Terrorism assessment becomes political footballby Mike Mulcahy, Minnesota Public Radio
St. Paul, Minn. — Minnesota U.S. Sen. Mark Dayton is urging the Bush administration to fully release a National intelligence assessment on the war on terror.
Republicans say the report is more evidence that Iraq is central to the war on terrorism. But Democrats say it furthers their argument that the world is less safe because of the war.
President Bush ordered a portion of it declassified Tuesday so that Americans could make their own judgments. Dayton, a Democrat, says he's read the full report twice and says the public should be allowed to see it.
"I don't think there's anything in it that would compromise any source, intelligence source, again this is a consensus view of 16 different intelligence agencies that sort of all thrown together.
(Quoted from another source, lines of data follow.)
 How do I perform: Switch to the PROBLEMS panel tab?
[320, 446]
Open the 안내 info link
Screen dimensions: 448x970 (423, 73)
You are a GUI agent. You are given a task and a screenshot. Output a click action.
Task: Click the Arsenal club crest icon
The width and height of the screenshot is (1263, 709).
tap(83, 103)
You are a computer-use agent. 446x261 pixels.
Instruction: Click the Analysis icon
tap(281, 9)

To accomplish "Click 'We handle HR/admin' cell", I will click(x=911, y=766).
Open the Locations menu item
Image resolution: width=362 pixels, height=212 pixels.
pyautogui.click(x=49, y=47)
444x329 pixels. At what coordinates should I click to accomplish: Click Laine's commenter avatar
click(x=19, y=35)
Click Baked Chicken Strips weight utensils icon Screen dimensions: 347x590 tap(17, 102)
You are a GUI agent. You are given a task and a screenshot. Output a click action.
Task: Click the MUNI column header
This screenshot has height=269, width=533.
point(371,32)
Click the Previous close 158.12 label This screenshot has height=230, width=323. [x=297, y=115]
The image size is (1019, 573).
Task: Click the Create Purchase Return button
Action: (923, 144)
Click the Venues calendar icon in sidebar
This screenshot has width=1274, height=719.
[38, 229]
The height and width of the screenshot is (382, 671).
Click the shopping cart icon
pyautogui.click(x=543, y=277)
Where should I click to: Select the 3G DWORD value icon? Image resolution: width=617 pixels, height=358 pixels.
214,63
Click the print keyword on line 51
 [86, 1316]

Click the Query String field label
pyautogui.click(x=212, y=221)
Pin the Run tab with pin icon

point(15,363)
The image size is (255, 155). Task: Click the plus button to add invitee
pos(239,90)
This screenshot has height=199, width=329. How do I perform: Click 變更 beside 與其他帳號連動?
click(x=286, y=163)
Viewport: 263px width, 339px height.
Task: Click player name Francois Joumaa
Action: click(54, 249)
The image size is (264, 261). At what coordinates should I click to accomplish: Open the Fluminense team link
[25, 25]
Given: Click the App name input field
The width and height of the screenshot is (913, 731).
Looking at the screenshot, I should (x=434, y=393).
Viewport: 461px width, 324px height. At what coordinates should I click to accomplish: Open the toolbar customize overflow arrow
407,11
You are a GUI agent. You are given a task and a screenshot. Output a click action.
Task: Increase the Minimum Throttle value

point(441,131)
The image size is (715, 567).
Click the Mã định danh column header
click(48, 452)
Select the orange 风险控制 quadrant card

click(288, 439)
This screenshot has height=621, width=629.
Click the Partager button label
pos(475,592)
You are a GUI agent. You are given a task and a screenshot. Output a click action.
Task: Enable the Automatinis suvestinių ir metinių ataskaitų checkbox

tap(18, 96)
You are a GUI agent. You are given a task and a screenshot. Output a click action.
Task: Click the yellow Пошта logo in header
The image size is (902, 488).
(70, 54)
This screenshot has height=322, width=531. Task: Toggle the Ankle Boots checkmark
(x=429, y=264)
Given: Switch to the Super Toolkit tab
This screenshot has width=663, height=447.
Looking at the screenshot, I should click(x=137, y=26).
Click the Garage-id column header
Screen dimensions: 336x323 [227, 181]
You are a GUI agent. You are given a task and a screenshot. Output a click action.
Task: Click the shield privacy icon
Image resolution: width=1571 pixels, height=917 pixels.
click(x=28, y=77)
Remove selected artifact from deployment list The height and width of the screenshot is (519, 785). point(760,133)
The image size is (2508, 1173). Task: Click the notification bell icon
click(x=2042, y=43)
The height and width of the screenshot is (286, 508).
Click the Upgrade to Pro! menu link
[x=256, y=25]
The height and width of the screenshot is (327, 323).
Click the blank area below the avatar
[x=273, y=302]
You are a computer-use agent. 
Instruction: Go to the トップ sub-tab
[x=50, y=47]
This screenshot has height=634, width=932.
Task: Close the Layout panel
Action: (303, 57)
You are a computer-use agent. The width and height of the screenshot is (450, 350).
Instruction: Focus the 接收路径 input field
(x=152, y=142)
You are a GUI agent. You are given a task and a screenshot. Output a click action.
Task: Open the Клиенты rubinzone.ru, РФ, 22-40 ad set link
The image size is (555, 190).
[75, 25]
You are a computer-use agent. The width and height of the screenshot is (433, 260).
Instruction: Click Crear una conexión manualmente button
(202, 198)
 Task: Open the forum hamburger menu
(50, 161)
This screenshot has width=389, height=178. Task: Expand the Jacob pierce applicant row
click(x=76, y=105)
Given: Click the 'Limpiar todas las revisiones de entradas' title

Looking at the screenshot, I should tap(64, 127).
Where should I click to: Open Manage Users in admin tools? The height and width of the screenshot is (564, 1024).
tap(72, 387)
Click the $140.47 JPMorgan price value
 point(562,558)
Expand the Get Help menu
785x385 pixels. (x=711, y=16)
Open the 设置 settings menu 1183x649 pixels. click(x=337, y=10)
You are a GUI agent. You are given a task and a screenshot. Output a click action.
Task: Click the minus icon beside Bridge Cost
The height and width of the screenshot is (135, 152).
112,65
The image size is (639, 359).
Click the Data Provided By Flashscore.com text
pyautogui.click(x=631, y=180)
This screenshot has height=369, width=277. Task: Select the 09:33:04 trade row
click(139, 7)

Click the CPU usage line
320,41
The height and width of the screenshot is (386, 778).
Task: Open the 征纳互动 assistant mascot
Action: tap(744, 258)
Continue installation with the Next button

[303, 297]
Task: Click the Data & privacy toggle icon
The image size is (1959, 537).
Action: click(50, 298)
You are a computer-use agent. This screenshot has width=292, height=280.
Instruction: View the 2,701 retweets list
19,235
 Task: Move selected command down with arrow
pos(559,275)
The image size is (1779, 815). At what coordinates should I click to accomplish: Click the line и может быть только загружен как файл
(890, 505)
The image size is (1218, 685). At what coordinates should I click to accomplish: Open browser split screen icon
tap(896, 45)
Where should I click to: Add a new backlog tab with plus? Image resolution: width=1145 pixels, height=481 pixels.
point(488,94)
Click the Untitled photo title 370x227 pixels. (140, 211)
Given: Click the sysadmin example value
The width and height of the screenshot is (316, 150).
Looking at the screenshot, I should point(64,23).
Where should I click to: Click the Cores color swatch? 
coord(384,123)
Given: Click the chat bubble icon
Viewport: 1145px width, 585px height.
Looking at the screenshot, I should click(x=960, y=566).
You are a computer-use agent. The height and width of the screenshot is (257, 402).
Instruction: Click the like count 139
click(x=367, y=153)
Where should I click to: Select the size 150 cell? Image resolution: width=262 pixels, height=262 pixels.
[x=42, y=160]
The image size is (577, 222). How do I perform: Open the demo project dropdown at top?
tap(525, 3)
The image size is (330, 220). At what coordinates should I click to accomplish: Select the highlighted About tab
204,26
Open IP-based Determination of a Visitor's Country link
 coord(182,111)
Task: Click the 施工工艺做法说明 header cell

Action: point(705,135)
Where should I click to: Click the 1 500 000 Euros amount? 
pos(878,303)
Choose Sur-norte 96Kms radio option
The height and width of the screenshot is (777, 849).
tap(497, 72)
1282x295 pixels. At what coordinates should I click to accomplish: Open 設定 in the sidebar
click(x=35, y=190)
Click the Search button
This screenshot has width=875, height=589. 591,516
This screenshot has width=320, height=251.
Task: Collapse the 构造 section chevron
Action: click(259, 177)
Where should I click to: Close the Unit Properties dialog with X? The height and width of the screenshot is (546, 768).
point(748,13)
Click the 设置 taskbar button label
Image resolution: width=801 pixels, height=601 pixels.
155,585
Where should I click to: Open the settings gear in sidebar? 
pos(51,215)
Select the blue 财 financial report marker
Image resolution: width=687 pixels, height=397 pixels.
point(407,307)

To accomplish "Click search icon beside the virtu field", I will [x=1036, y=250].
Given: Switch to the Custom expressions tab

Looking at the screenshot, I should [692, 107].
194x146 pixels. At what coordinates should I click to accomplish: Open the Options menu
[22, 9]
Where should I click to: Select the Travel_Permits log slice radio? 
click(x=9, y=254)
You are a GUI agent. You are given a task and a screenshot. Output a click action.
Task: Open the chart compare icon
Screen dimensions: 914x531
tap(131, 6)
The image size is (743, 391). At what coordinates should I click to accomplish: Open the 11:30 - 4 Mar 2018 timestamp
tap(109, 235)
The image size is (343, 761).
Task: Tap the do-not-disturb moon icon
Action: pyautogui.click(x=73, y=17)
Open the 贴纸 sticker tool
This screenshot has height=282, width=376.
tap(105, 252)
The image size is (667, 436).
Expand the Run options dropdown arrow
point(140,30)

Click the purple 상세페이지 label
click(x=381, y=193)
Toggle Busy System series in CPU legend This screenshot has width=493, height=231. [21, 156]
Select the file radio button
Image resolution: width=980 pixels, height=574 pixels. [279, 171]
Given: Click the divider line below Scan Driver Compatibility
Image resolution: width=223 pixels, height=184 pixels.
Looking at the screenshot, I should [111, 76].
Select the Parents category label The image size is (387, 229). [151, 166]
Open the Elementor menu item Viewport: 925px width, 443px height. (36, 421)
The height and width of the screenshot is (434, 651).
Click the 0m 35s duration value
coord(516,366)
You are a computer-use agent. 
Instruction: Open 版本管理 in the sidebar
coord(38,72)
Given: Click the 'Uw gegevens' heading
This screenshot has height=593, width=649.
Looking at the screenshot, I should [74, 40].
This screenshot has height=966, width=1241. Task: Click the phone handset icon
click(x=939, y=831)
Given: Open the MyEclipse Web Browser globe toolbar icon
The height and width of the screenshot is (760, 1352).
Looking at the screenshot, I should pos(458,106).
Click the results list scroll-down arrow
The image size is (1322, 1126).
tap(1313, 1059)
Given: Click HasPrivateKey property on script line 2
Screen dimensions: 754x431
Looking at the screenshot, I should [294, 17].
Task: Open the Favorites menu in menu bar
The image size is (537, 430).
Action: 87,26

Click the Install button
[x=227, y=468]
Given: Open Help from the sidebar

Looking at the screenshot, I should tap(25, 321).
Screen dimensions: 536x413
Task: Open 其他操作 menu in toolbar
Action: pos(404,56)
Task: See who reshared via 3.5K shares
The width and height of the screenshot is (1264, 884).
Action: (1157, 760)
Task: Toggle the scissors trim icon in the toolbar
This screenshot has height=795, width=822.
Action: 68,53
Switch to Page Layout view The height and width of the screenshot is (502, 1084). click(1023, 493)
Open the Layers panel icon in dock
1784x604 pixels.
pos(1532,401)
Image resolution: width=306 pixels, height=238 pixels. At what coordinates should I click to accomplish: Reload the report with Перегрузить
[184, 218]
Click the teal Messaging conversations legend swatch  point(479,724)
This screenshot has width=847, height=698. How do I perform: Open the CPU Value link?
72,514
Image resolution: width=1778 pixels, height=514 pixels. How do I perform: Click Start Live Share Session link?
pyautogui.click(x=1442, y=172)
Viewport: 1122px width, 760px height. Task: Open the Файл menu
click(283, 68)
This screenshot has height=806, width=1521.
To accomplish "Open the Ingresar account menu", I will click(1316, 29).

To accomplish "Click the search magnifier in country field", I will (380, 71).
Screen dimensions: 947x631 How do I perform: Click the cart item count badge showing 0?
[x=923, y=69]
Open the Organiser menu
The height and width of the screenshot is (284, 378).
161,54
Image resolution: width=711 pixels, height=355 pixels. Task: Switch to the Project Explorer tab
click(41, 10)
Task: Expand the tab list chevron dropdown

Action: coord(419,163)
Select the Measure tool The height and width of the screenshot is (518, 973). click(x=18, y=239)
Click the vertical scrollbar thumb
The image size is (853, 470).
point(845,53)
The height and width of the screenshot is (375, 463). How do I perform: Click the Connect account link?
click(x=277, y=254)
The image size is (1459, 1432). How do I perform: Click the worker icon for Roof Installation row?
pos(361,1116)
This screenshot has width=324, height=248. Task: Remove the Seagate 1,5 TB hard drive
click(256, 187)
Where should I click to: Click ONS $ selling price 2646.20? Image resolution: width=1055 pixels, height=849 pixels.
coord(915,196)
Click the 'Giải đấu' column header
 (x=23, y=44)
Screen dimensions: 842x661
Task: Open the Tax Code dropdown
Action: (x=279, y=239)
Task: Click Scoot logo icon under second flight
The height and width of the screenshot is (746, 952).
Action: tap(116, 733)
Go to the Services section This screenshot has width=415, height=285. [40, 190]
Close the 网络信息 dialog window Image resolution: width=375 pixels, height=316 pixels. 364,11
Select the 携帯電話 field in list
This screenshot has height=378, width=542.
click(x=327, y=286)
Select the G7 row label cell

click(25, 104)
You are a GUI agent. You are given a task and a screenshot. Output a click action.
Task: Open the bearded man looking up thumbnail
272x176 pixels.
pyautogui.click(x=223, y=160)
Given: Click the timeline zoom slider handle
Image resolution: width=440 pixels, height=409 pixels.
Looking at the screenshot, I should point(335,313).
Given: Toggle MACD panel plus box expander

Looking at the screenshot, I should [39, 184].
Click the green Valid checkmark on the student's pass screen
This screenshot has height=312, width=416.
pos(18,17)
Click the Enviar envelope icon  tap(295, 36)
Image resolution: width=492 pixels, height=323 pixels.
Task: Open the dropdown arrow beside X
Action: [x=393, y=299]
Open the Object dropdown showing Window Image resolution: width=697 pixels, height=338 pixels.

There's nothing from a source standpoint that would identify anybody or even any particular operational part of the world," he said.
The Bush administration, meanwhile, has been trying to call attention to the portions of that intelligence report that have received less attention since the existence of the document was leaked to the media over the weekend.
The document warns that there are more terrorists in the world, in part because of the war in Iraq, and that they are more diffuse and thus harder to find and stop. The government's top analysts concluded that Iraq has become a "cause celebre" for jihadists, that most jihadist groups "will use improvised explosive devices and suicide attacks" on "soft targets" and that extremists still seek chemical, biological, radiological and nuclear weapons.
It concluded that factors fueling the growth in the movement outweigh its vulnerabilities and that, if the current trend continues, risks to the U.S. interests at home and abroad will grow.
Bush spokesman, Tony Snow, says a full release of the report would "betray intelligence agents and methods."